Holmqvist’s writing is deceptively calm, almost tender, which makes the horror all the more powerful. This isn’t a bloody dystopia; it’s a beautifully polite one. A world that convinces people that their sacrifice is patriotic and altruistic.


I couldn’t put it down. The Unit reminded me of The Handmaid’s Tale and Never Let Me Go, but it stands on its own, and it’s quietly devastating, especially the passages about Dorrit and her dog. Those moments of love and connection in such a sterile, controlled world nearly broke my heart.


Yes, it’s depressing. But it’s also gorgeous. The prose hums with humanity even as the story strips it away. I thought I knew how it would end, and then Holmqvist surprised me in the best, most gut-wrenching way.


I finished it on a plane, somewhere between time zones, eyes blurry and chest tight. When I landed, I couldn’t shake it. I’ll read it again, not just for the story but for the way it makes me feel and for the questions it won’t stop asking.
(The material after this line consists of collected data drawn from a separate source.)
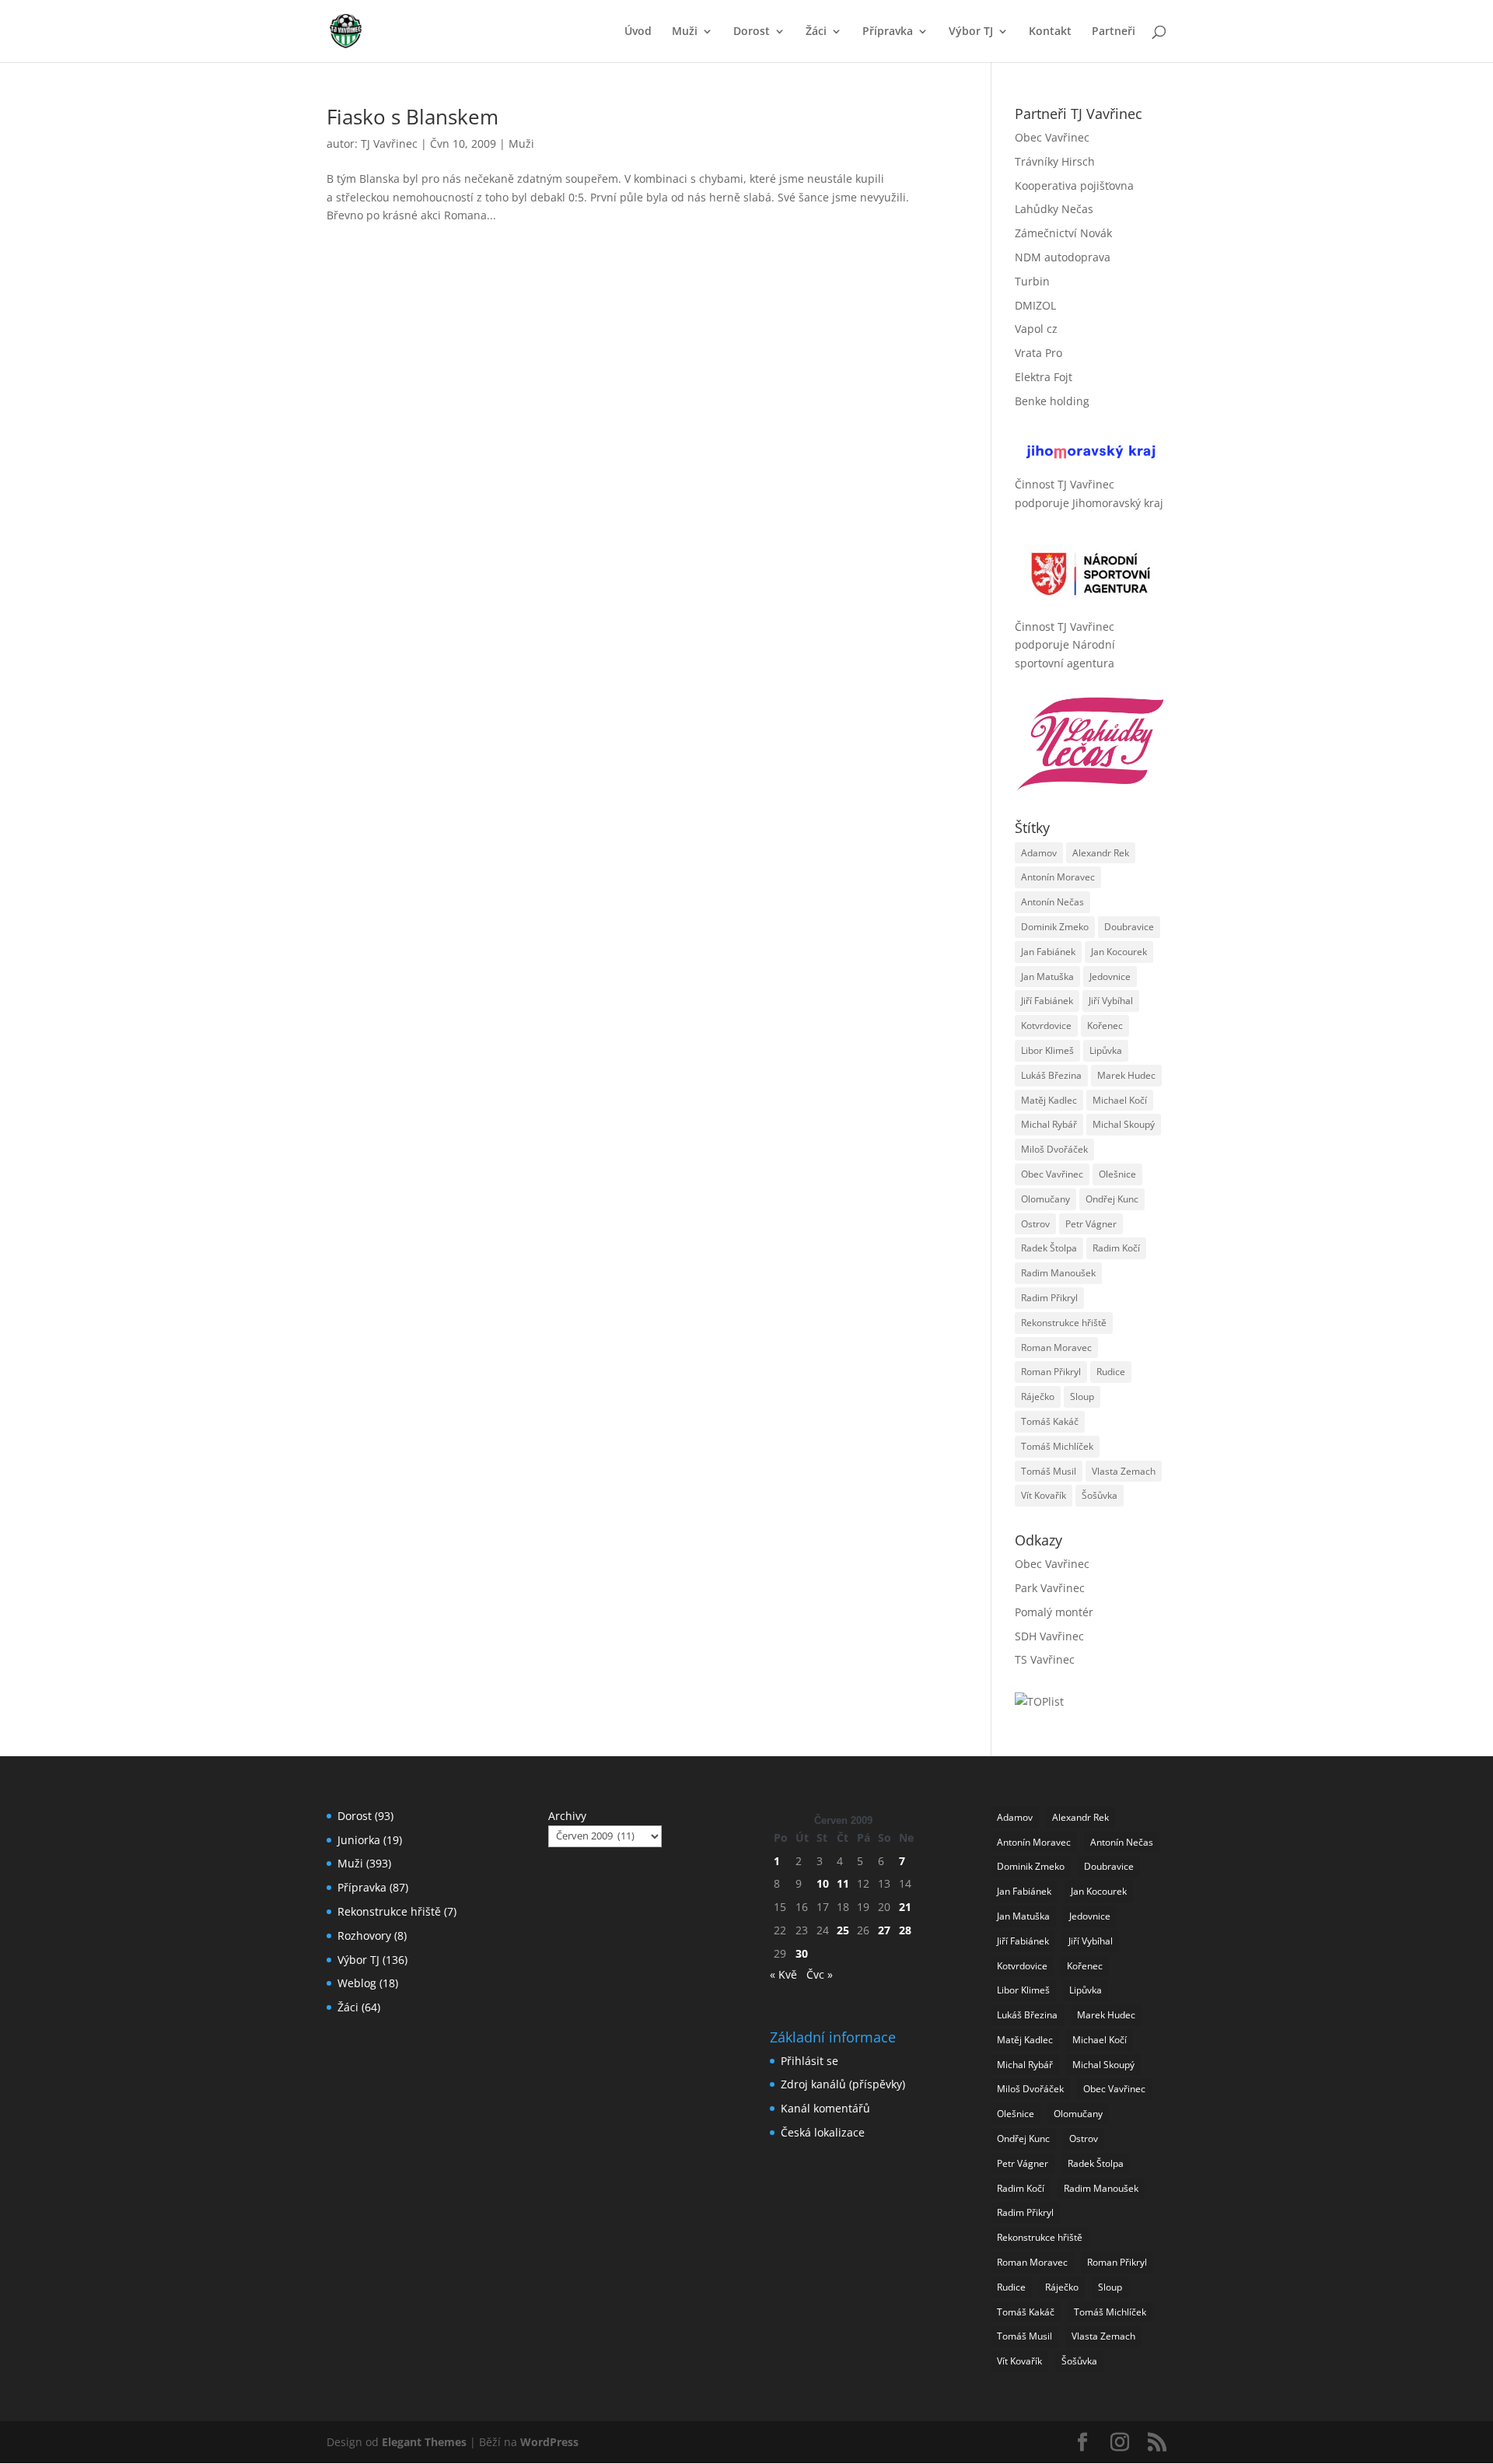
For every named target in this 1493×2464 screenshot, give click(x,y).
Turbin (1032, 281)
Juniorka (358, 1839)
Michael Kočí (1120, 1100)
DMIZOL (1035, 305)
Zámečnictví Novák (1063, 233)
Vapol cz (1036, 328)
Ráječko (1037, 1396)
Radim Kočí (1116, 1248)
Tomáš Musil (1048, 1471)
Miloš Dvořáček (1054, 1149)
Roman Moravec (1056, 1347)
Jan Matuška (1047, 976)
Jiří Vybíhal (1111, 1000)
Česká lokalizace (823, 2132)
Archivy (567, 1815)
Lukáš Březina (1051, 1075)
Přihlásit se (809, 2060)
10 (822, 1883)
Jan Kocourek (1119, 951)
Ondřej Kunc (1112, 1199)
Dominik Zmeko (1055, 926)
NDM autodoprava (1062, 257)
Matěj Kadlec (1049, 1100)
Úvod (638, 32)
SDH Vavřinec (1049, 1636)
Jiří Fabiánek (1047, 1000)
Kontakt (1050, 32)
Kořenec (1105, 1025)
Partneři (1113, 32)
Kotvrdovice (1046, 1025)
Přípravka (887, 32)
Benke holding (1052, 401)
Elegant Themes (424, 2441)
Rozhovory (364, 1935)
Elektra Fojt (1043, 376)
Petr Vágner (1091, 1223)
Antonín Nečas (1052, 901)
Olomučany (1045, 1199)
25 (843, 1930)
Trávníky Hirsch (1055, 161)
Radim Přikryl (1049, 1297)
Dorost (751, 32)
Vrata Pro (1038, 352)
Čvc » (819, 1974)
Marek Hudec (1126, 1075)
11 (843, 1883)
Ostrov (1035, 1223)
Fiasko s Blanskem (412, 117)
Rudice (1110, 1371)
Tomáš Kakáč (1050, 1421)
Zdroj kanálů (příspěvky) (843, 2084)
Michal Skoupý (1124, 1124)
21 (905, 1906)
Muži (685, 32)
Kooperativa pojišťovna (1074, 185)
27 (884, 1930)
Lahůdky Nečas (1054, 208)
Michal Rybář (1049, 1124)
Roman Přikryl (1051, 1371)
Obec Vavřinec (1052, 137)
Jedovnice (1110, 976)
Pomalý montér (1054, 1612)
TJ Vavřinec (389, 143)
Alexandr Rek (1100, 852)
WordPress (549, 2441)
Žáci (816, 32)
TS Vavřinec (1045, 1659)
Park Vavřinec (1050, 1587)
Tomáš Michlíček (1057, 1446)
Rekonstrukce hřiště (1064, 1322)
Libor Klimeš (1047, 1050)
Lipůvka (1105, 1050)
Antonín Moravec (1058, 877)
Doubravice (1129, 926)
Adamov (1039, 852)
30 (801, 1953)
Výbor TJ (971, 32)
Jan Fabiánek (1048, 951)
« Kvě (783, 1974)
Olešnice (1117, 1174)
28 (905, 1930)
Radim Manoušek (1058, 1272)
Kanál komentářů (825, 2108)
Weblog (356, 1983)
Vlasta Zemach (1124, 1471)
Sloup (1082, 1396)
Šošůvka (1099, 1495)
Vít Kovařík (1043, 1495)
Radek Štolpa (1049, 1248)
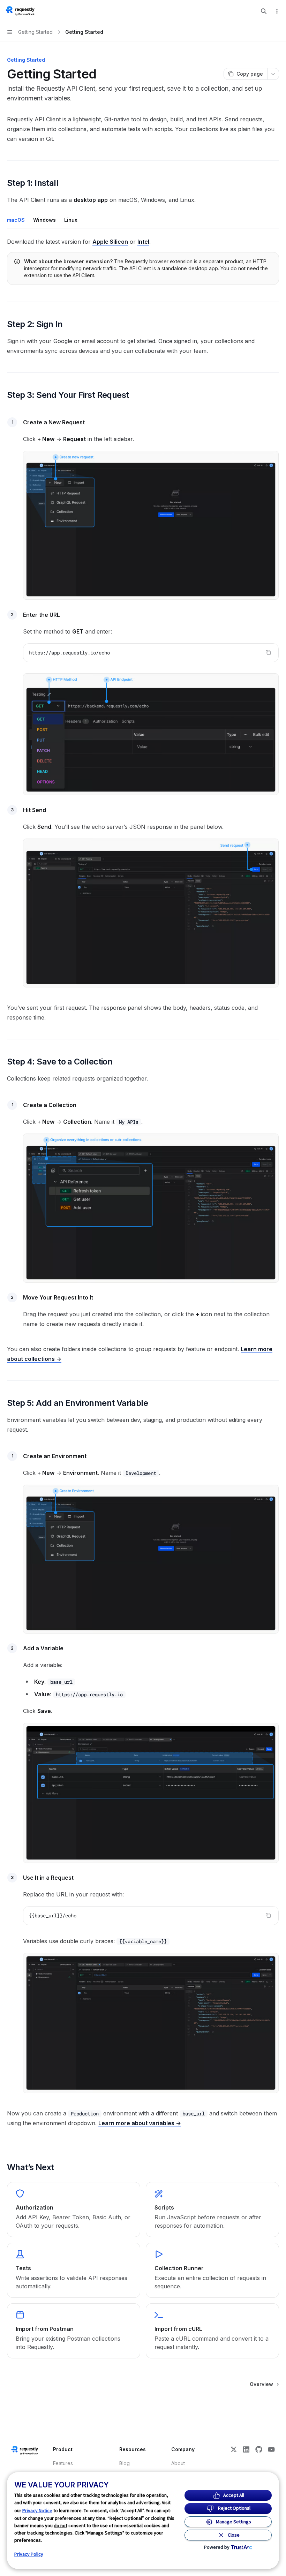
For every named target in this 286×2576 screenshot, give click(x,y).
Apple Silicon (110, 241)
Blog (124, 2463)
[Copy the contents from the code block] (268, 652)
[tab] (16, 220)
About (178, 2463)
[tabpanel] (143, 242)
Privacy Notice (37, 2510)
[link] (73, 2209)
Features (63, 2463)
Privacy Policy (28, 2554)
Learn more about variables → (139, 2123)
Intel (143, 241)
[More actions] (276, 11)
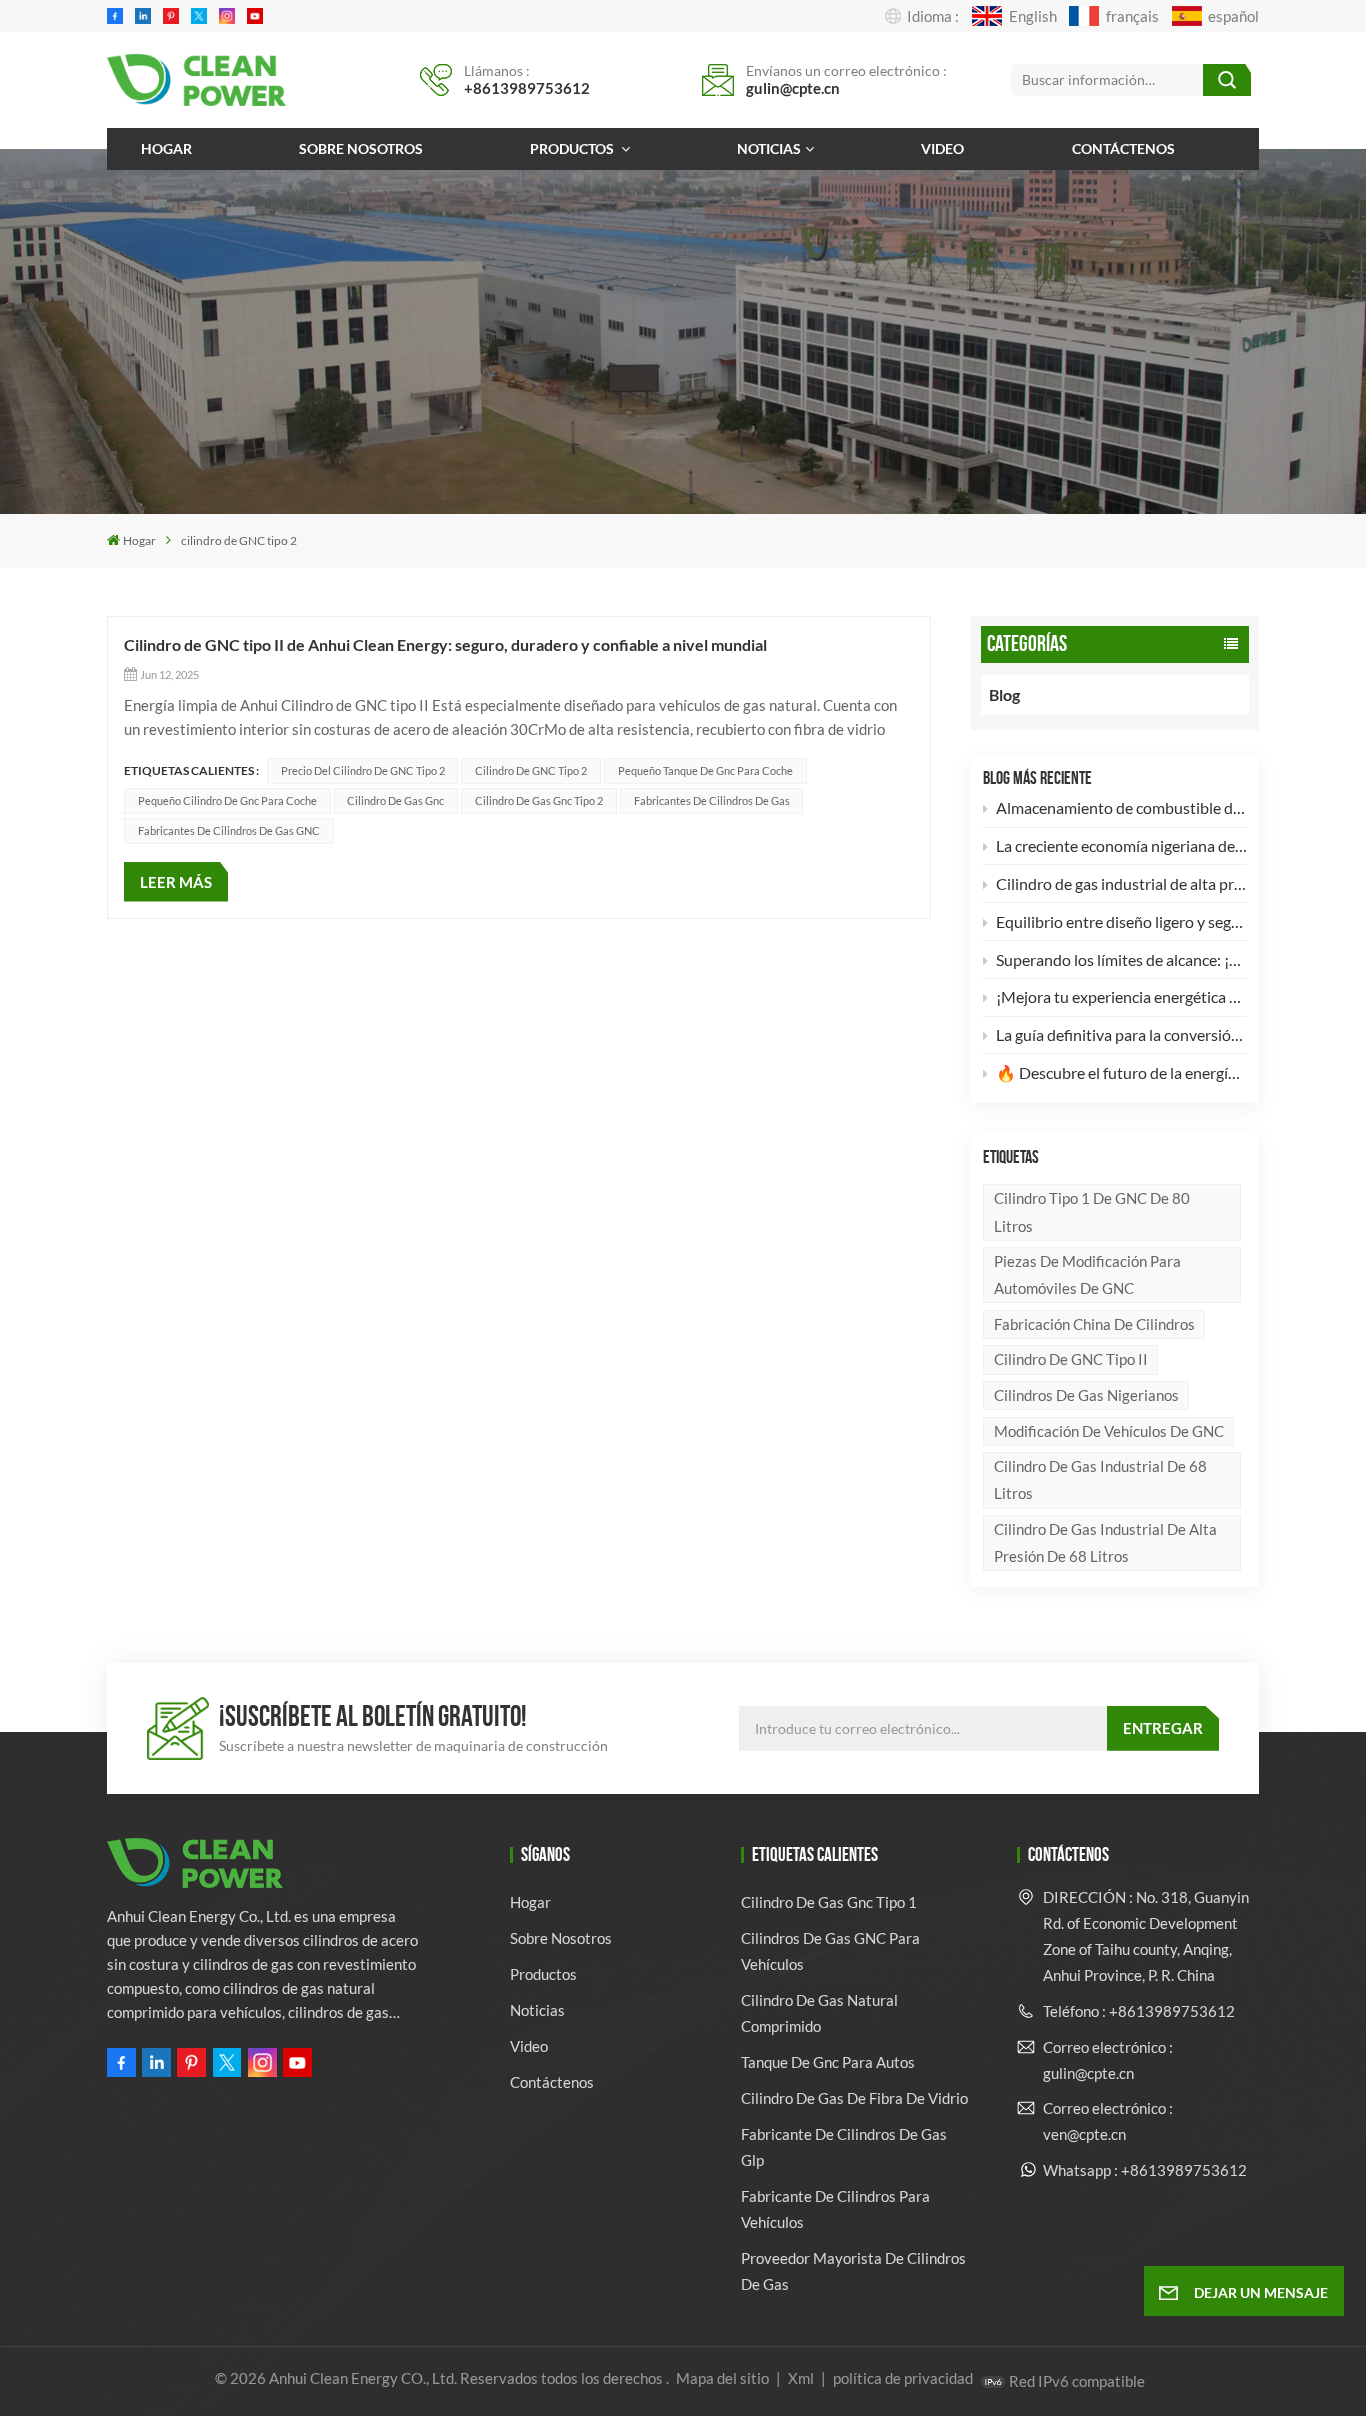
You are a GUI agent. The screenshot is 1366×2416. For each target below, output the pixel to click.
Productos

Because that’s what The Unit really does: it makes you wonder about what we owe to each other, and what it means to matter in a world that measures worth in usefulness.

If you’re in the mood for something beautiful, thought-provoking, and a little bit devastating, this one’s for you.


⭐️⭐️⭐️⭐️⭐️ / 5 – Haunting, elegant, and unforgettable. Holmqvist’s quiet dystopia doesn’t scream its message; it whispers it with devastating precision.


If You Liked the Unit, Try ...

  • Never Let Me Go by Kazuo Ishiguro – Another quiet masterpiece about love, loss, and what it means to be human in a world that sees people as parts.

  • Klara and the Sun by Kazuo Ishiguro – A tender, strange, and luminous story told from the point of view of an Artificial Friend who longs to understand love.

  • Unwind by Neal Shusterman A young adult classic that asks what happens when society decides unwanted teens can be “unwound” for their organs. It’s faster-paced and darker in tone, but it explores the same deep questions about choice, value, and humanity.

  • The Power by Naomi Alderman – If you want your dystopia with more voltage—literally—this one flips gender roles and asks who really deserves power.